- _Your goal_
Rename every "Instruction" in the data below to "Goal". Reproduce all the data with everything else unchanged.
####
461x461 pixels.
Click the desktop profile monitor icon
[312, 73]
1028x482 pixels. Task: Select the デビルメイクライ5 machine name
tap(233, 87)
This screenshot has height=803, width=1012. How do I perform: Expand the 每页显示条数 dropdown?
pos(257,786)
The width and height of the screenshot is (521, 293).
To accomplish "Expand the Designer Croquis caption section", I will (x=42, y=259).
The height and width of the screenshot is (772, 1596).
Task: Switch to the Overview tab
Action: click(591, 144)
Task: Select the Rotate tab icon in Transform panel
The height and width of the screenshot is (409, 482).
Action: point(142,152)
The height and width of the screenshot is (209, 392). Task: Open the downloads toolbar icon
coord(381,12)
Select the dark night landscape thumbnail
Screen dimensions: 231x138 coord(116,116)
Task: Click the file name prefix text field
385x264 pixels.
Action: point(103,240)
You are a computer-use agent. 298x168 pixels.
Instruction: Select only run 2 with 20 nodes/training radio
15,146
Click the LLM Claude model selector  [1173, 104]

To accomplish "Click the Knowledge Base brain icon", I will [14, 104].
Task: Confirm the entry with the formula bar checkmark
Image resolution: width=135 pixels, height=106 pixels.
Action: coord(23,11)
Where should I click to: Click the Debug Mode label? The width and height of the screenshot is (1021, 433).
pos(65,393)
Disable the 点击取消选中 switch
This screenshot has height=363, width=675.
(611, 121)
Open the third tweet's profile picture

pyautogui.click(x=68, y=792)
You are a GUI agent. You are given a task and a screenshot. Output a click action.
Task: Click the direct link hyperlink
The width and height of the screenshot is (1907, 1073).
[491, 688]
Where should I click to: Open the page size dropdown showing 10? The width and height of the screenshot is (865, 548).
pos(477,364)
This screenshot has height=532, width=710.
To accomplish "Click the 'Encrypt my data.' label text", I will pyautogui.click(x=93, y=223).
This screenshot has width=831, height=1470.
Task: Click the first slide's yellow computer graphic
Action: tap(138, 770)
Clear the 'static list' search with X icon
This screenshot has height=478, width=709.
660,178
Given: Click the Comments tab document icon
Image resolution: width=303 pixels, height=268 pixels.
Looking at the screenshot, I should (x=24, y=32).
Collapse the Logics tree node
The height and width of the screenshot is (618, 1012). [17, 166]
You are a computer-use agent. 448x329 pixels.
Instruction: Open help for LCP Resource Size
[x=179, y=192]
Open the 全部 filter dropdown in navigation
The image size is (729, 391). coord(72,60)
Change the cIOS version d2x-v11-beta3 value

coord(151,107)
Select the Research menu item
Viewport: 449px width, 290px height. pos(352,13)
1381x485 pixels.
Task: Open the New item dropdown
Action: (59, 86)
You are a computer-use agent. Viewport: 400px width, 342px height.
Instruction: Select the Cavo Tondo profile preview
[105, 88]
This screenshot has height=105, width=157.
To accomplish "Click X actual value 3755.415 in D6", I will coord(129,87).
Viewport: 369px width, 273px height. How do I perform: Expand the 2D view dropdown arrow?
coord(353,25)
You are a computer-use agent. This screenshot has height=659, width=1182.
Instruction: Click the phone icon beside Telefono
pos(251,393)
####
- _Response to the task_
461x461 pixels.
Click the desktop profile monitor icon
[312, 73]
1028x482 pixels. Task: Select the デビルメイクライ5 machine name
tap(233, 87)
This screenshot has height=803, width=1012. How do I perform: Expand the 每页显示条数 dropdown?
pos(257,786)
The width and height of the screenshot is (521, 293).
To accomplish "Expand the Designer Croquis caption section", I will (x=42, y=259).
The height and width of the screenshot is (772, 1596).
Task: Switch to the Overview tab
Action: click(591, 144)
Task: Select the Rotate tab icon in Transform panel
The height and width of the screenshot is (409, 482).
Action: point(142,152)
The height and width of the screenshot is (209, 392). Task: Open the downloads toolbar icon
coord(381,12)
Select the dark night landscape thumbnail
Screen dimensions: 231x138 coord(116,116)
Task: Click the file name prefix text field
385x264 pixels.
Action: point(103,240)
You are a computer-use agent. 298x168 pixels.
Goal: Select only run 2 with 20 nodes/training radio
15,146
Click the LLM Claude model selector  [1173, 104]

To accomplish "Click the Knowledge Base brain icon", I will [14, 104].
Task: Confirm the entry with the formula bar checkmark
Image resolution: width=135 pixels, height=106 pixels.
Action: coord(23,11)
Where should I click to: Click the Debug Mode label? The width and height of the screenshot is (1021, 433).
pos(65,393)
Disable the 点击取消选中 switch
This screenshot has height=363, width=675.
(611, 121)
Open the third tweet's profile picture

pyautogui.click(x=68, y=792)
You are a GUI agent. You are given a task and a screenshot. Output a click action.
Task: Click the direct link hyperlink
The width and height of the screenshot is (1907, 1073).
[491, 688]
Where should I click to: Open the page size dropdown showing 10? The width and height of the screenshot is (865, 548).
pos(477,364)
This screenshot has height=532, width=710.
To accomplish "Click the 'Encrypt my data.' label text", I will pyautogui.click(x=93, y=223).
This screenshot has width=831, height=1470.
Task: Click the first slide's yellow computer graphic
Action: tap(138, 770)
Clear the 'static list' search with X icon
This screenshot has height=478, width=709.
660,178
Given: Click the Comments tab document icon
Image resolution: width=303 pixels, height=268 pixels.
Looking at the screenshot, I should (x=24, y=32).
Collapse the Logics tree node
The height and width of the screenshot is (618, 1012). [17, 166]
You are a computer-use agent. 448x329 pixels.
Goal: Open help for LCP Resource Size
[x=179, y=192]
Open the 全部 filter dropdown in navigation
The image size is (729, 391). coord(72,60)
Change the cIOS version d2x-v11-beta3 value

coord(151,107)
Select the Research menu item
Viewport: 449px width, 290px height. pos(352,13)
1381x485 pixels.
Task: Open the New item dropdown
Action: (59, 86)
You are a computer-use agent. Viewport: 400px width, 342px height.
Goal: Select the Cavo Tondo profile preview
[105, 88]
This screenshot has height=105, width=157.
To accomplish "Click X actual value 3755.415 in D6", I will coord(129,87).
Viewport: 369px width, 273px height. How do I perform: Expand the 2D view dropdown arrow?
coord(353,25)
You are a computer-use agent. This screenshot has height=659, width=1182.
Goal: Click the phone icon beside Telefono
pos(251,393)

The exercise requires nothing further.